What the task requires:
Reproduce, unaltered, the line with "The width and height of the screenshot is (1440, 1440)." along with every line that follows it in the records, up to the last.

(Stored items)
'''

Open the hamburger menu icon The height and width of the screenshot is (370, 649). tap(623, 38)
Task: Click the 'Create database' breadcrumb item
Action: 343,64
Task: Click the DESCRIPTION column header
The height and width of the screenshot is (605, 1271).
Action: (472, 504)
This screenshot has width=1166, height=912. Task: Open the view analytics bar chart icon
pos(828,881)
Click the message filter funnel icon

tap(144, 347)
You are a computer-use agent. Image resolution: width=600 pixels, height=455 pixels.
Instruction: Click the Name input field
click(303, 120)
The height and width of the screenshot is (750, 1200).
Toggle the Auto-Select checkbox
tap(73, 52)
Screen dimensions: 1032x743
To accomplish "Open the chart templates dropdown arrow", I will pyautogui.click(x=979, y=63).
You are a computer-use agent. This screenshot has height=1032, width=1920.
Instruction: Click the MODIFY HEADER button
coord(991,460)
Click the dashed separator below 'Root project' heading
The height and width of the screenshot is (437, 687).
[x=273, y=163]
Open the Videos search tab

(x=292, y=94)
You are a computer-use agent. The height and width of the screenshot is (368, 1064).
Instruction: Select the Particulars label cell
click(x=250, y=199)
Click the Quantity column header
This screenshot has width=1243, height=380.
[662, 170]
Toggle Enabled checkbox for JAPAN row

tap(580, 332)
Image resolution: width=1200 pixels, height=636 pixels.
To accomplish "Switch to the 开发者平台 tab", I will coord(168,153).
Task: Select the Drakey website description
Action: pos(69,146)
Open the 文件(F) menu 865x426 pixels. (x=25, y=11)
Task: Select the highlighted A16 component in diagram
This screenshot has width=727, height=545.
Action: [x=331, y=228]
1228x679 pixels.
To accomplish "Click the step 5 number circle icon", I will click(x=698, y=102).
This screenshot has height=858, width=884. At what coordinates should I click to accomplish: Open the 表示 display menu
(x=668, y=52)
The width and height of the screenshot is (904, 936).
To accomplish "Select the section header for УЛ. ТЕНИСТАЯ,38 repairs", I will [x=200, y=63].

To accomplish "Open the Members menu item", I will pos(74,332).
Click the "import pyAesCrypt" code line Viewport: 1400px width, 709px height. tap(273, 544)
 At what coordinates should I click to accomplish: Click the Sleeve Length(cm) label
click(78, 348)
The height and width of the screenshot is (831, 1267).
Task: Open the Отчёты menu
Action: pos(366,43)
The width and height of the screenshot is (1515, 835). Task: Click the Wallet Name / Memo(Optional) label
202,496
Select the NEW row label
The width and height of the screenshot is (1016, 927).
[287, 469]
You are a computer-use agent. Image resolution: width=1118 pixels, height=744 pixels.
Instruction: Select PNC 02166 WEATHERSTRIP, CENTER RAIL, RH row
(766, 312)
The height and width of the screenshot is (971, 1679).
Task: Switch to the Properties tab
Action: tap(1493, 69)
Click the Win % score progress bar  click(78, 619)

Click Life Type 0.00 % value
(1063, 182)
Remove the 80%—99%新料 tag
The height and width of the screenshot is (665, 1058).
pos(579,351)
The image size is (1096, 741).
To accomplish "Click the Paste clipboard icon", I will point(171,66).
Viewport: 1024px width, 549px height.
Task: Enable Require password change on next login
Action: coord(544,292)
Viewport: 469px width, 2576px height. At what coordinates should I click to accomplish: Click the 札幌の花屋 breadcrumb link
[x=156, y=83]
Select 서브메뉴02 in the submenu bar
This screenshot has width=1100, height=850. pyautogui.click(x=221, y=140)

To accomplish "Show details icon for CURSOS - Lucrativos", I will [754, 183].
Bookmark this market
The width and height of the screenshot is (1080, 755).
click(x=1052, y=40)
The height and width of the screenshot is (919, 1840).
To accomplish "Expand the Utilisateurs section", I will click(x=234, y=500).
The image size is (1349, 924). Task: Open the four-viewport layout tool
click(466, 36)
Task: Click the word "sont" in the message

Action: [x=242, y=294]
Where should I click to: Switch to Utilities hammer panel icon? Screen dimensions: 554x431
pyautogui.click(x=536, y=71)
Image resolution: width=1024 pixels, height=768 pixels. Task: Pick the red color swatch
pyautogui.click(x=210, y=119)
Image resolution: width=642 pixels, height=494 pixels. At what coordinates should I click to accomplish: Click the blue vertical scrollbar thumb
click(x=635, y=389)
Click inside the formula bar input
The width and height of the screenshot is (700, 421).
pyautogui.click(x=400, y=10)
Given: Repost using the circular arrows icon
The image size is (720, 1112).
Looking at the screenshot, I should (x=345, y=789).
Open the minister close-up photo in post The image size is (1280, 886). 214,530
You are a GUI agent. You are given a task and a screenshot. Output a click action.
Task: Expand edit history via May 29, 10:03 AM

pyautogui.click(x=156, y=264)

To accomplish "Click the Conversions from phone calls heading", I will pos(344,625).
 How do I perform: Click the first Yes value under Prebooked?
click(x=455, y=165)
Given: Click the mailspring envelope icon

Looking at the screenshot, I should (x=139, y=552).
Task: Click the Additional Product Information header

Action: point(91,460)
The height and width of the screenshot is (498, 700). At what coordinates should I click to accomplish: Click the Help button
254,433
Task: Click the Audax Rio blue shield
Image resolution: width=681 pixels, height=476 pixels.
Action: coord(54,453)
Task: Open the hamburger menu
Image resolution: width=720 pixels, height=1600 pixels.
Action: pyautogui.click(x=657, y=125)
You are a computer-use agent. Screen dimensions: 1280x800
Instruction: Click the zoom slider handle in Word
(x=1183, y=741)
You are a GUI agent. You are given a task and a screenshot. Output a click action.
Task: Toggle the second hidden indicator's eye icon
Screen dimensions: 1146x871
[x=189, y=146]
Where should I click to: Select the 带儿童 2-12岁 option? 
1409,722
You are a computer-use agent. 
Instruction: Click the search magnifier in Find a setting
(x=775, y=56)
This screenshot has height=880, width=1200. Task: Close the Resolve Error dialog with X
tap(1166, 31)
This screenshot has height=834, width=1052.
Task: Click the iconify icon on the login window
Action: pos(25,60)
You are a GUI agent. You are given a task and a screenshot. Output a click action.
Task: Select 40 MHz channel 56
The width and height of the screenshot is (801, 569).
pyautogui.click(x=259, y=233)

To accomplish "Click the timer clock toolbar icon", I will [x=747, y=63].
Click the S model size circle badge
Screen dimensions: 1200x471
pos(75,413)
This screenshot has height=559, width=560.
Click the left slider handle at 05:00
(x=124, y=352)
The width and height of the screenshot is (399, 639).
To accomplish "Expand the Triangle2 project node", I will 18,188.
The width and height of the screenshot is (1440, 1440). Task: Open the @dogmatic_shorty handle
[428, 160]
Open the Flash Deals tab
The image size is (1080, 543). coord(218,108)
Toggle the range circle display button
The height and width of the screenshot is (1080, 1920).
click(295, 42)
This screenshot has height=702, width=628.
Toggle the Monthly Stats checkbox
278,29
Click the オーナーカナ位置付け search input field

'''

Result of this task:
The width and height of the screenshot is (1440, 1440). Task: Open the @dogmatic_shorty handle
[428, 160]
Open the Flash Deals tab
The image size is (1080, 543). coord(218,108)
Toggle the range circle display button
The height and width of the screenshot is (1080, 1920).
click(295, 42)
This screenshot has height=702, width=628.
Toggle the Monthly Stats checkbox
278,29
Click the オーナーカナ位置付け search input field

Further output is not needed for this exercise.